The request: Please count the lines in the rows below that contain the word "agent", and reply with the number alone.

Material:
(begin)
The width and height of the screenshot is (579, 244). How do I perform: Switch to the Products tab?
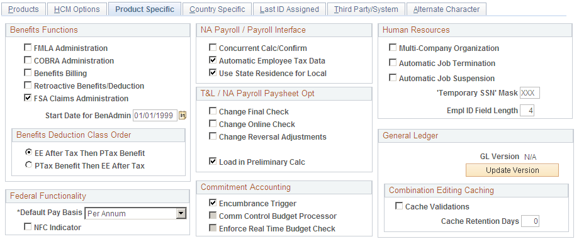[23, 9]
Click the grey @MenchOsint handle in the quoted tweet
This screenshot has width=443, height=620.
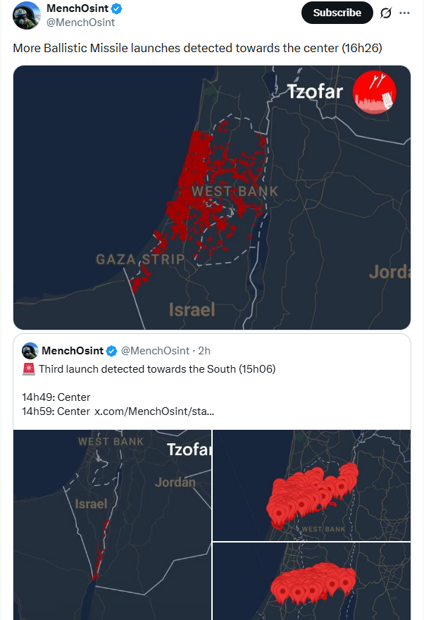(x=155, y=350)
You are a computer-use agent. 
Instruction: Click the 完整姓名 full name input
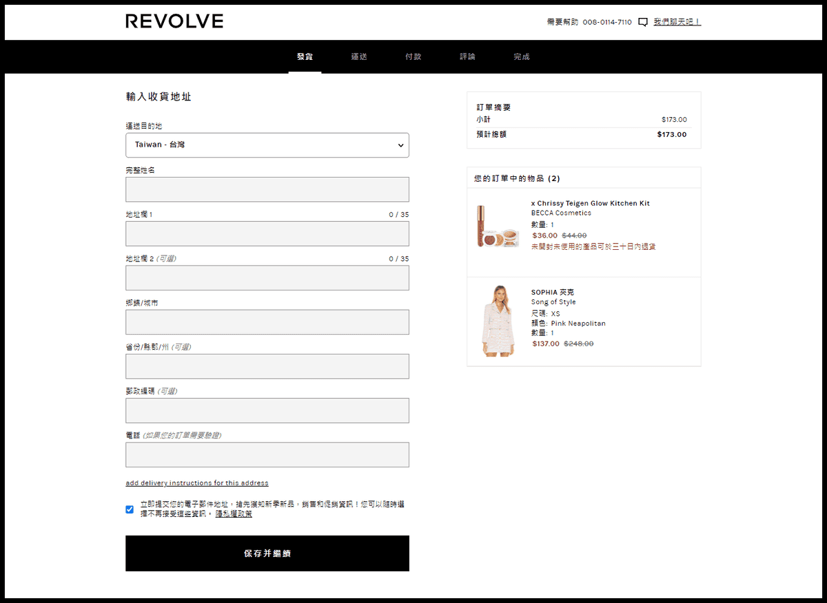(x=267, y=189)
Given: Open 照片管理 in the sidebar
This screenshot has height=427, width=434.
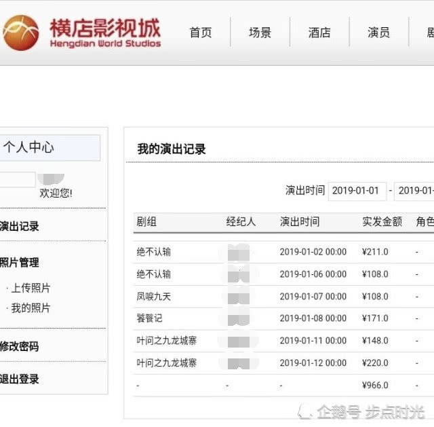Looking at the screenshot, I should coord(20,263).
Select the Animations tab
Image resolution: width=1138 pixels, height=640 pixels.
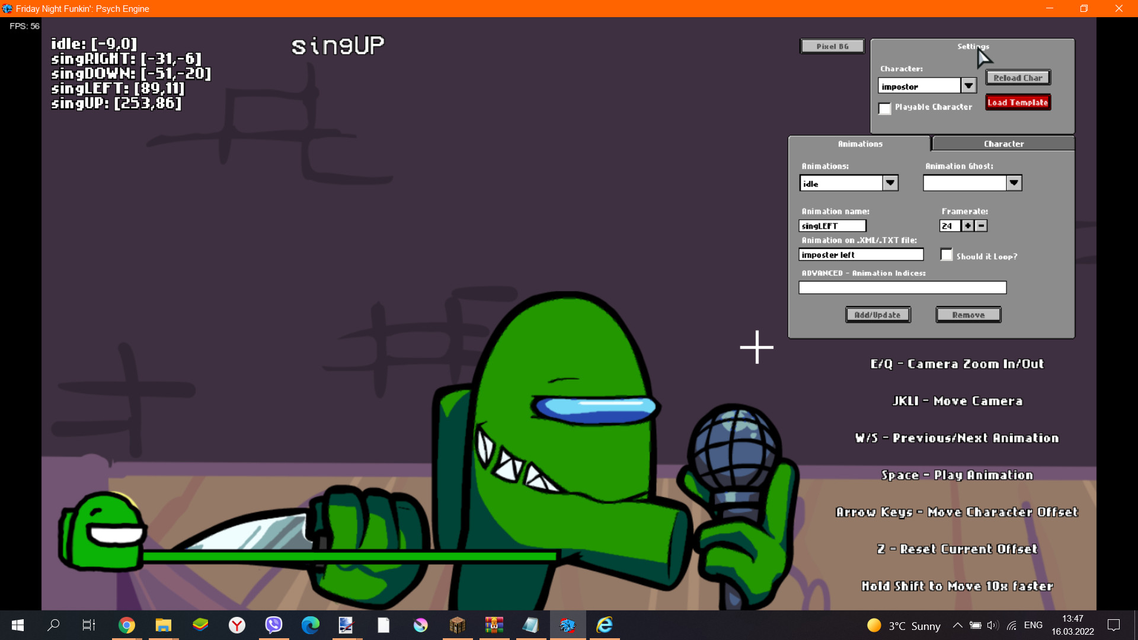click(859, 143)
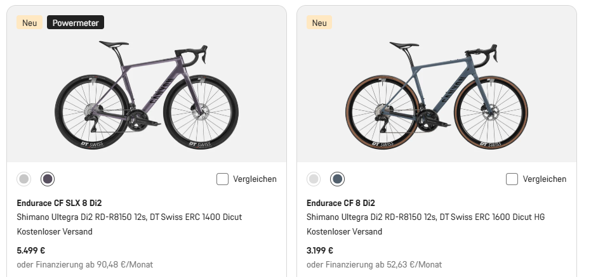Open financing offer from 52,63 €/Monat
Image resolution: width=598 pixels, height=277 pixels.
(x=374, y=264)
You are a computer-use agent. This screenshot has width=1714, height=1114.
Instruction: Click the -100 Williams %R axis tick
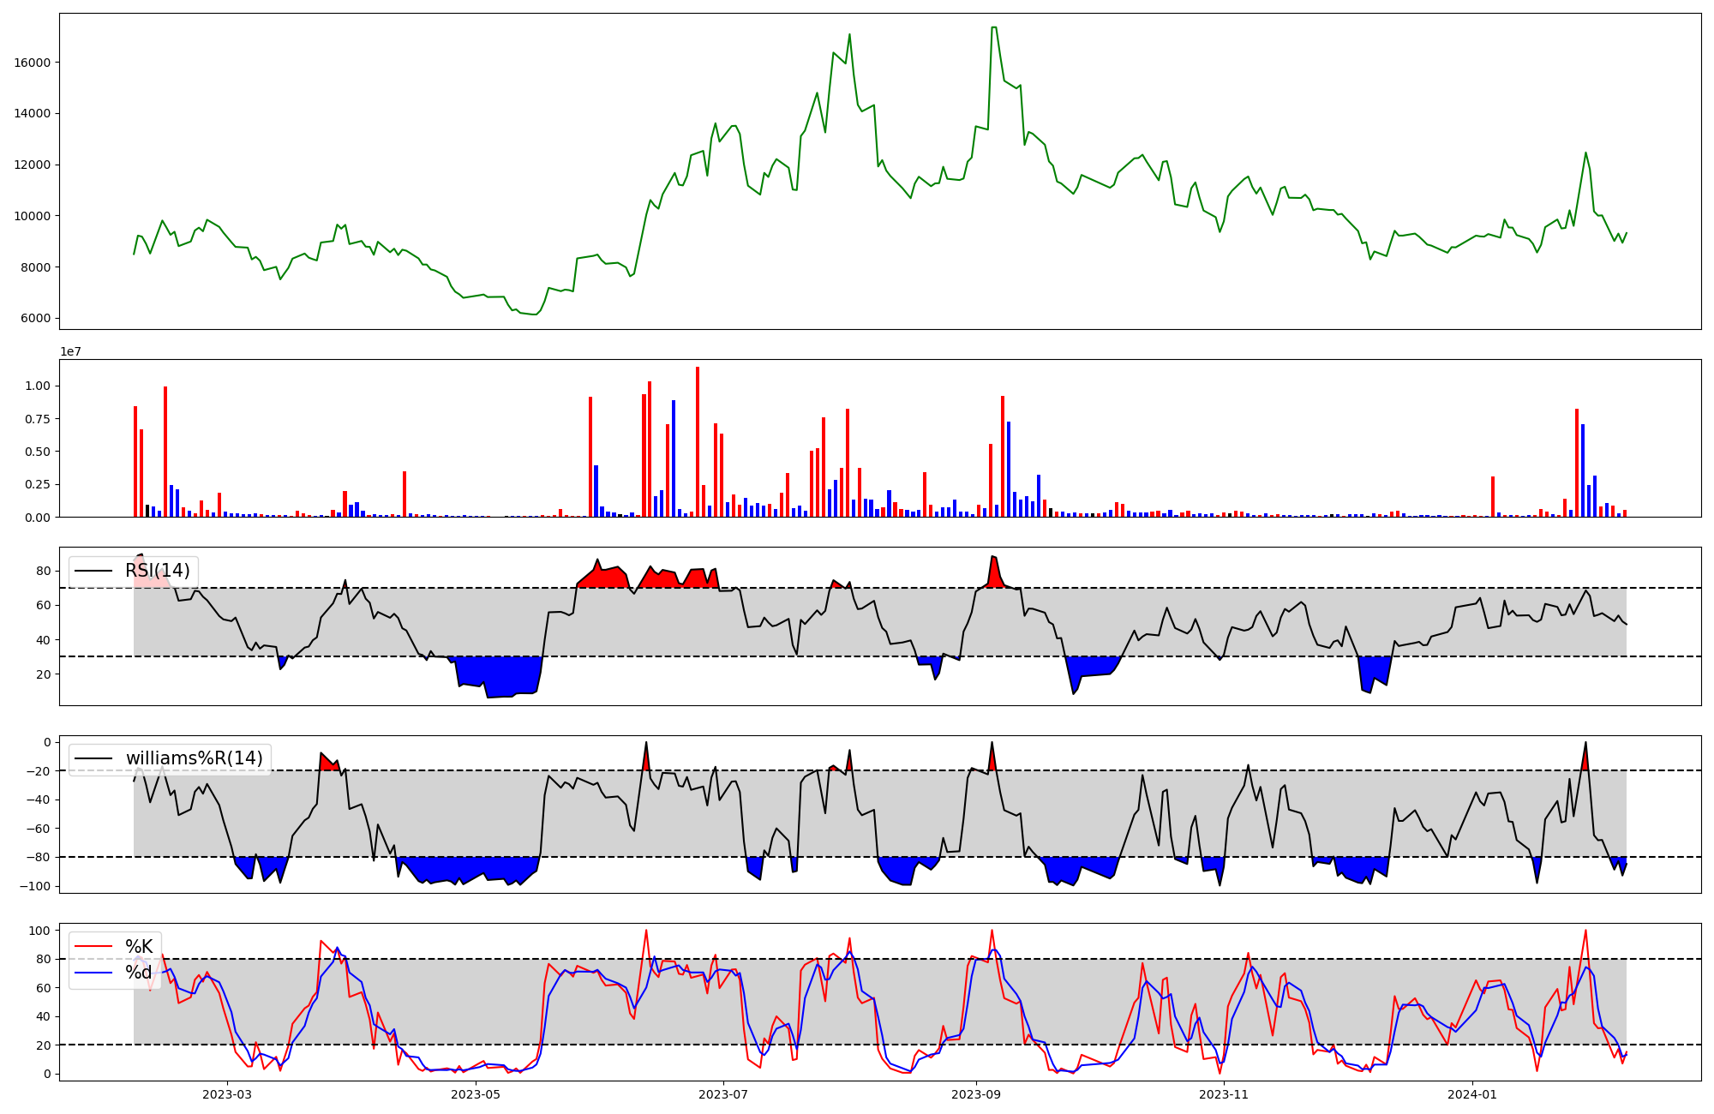click(x=34, y=886)

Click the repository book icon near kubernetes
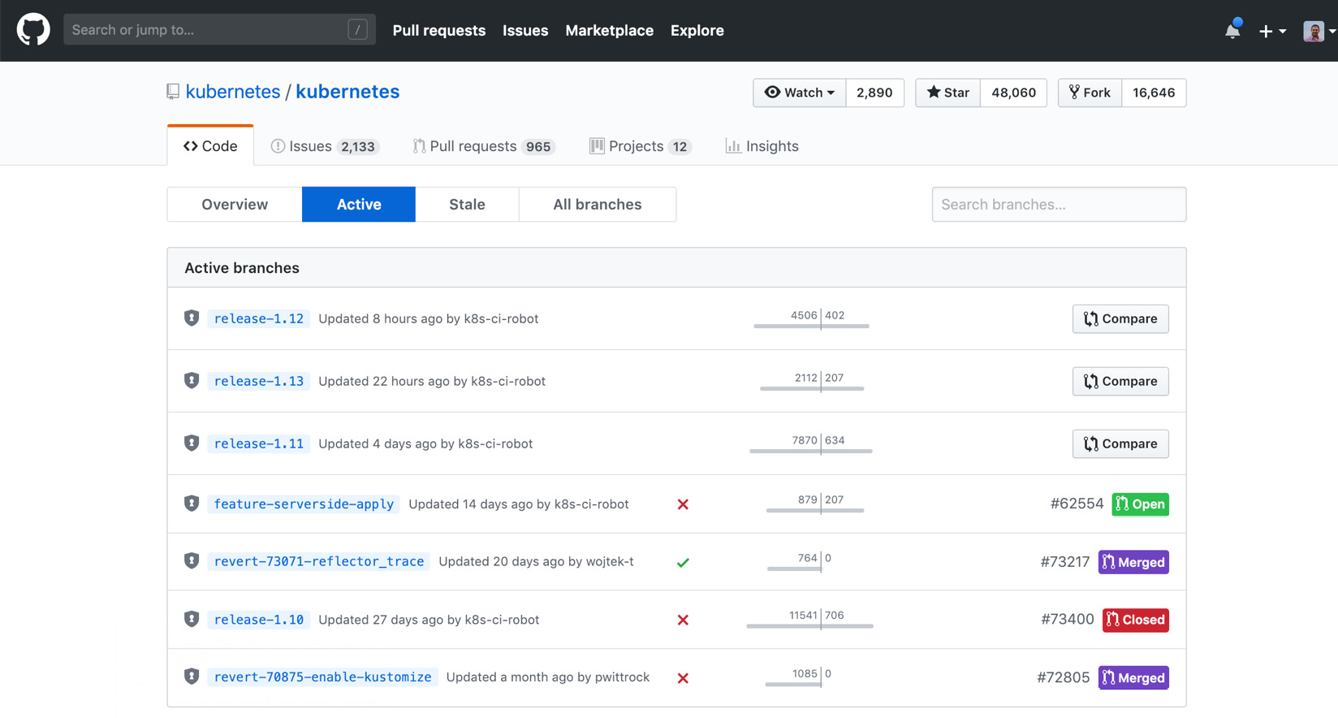(x=173, y=92)
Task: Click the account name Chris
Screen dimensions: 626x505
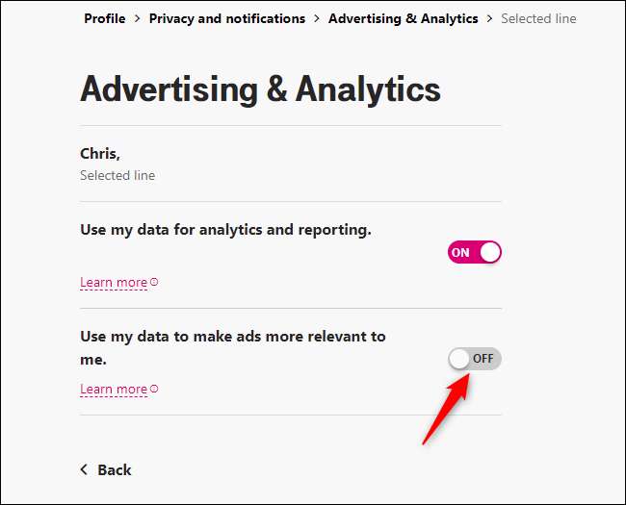Action: pyautogui.click(x=99, y=153)
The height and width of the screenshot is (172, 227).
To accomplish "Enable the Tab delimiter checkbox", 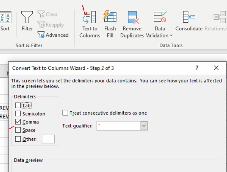I will [18, 106].
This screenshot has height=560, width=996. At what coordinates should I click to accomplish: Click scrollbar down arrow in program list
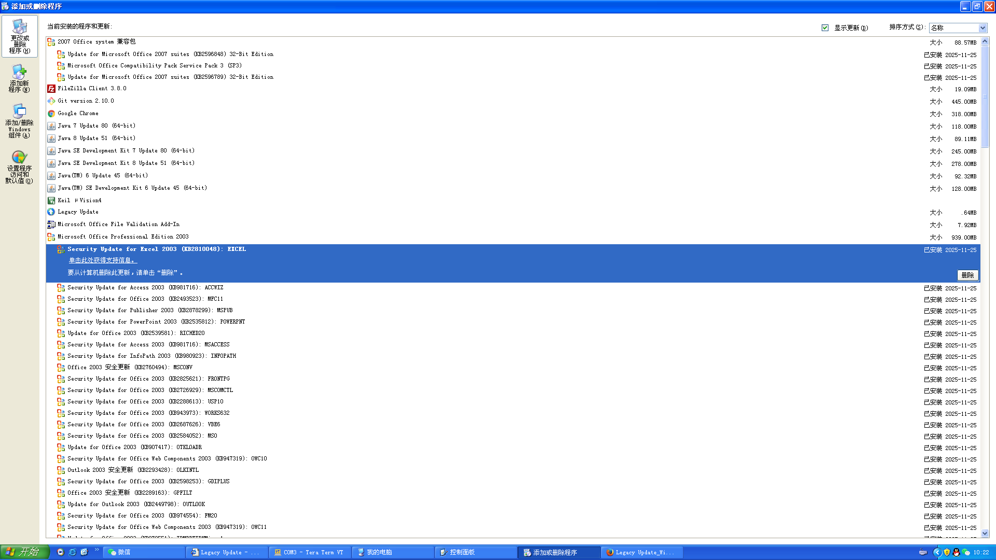985,533
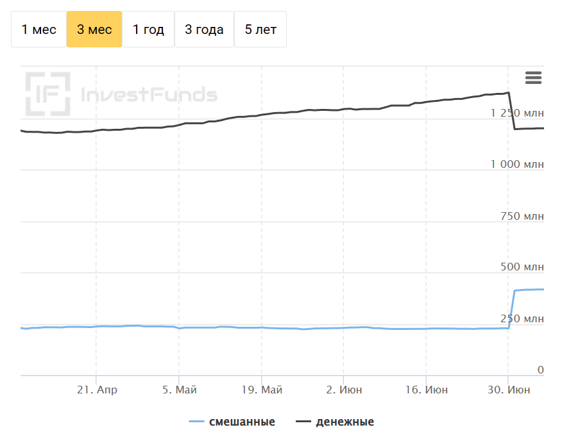
Task: Click the денежные line drop after 30 Июн
Action: (512, 111)
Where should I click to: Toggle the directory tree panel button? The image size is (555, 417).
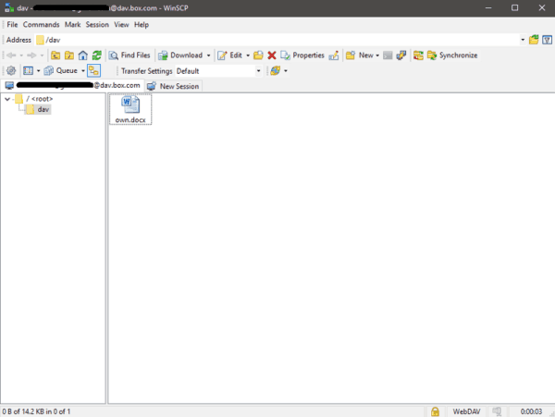click(94, 70)
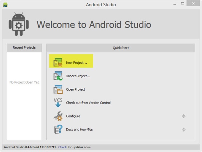Click the New Project icon
Image resolution: width=202 pixels, height=152 pixels.
[58, 63]
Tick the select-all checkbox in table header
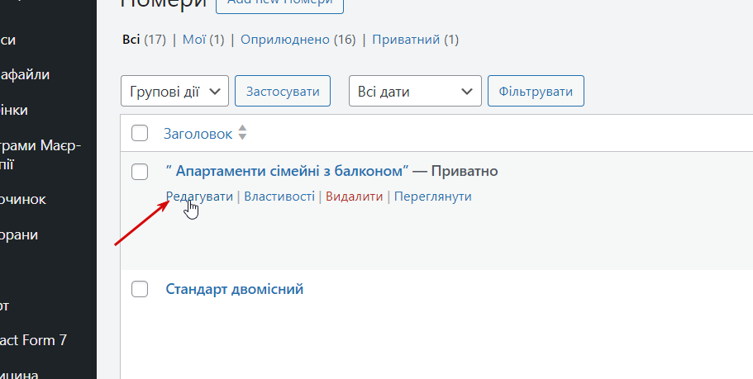The height and width of the screenshot is (379, 753). [x=140, y=133]
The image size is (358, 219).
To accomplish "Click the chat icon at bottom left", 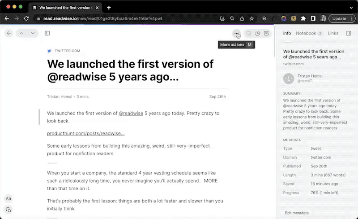I will click(x=8, y=210).
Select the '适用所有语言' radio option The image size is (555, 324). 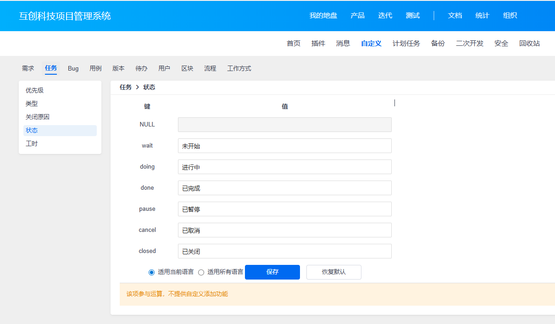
(end)
Answer: 2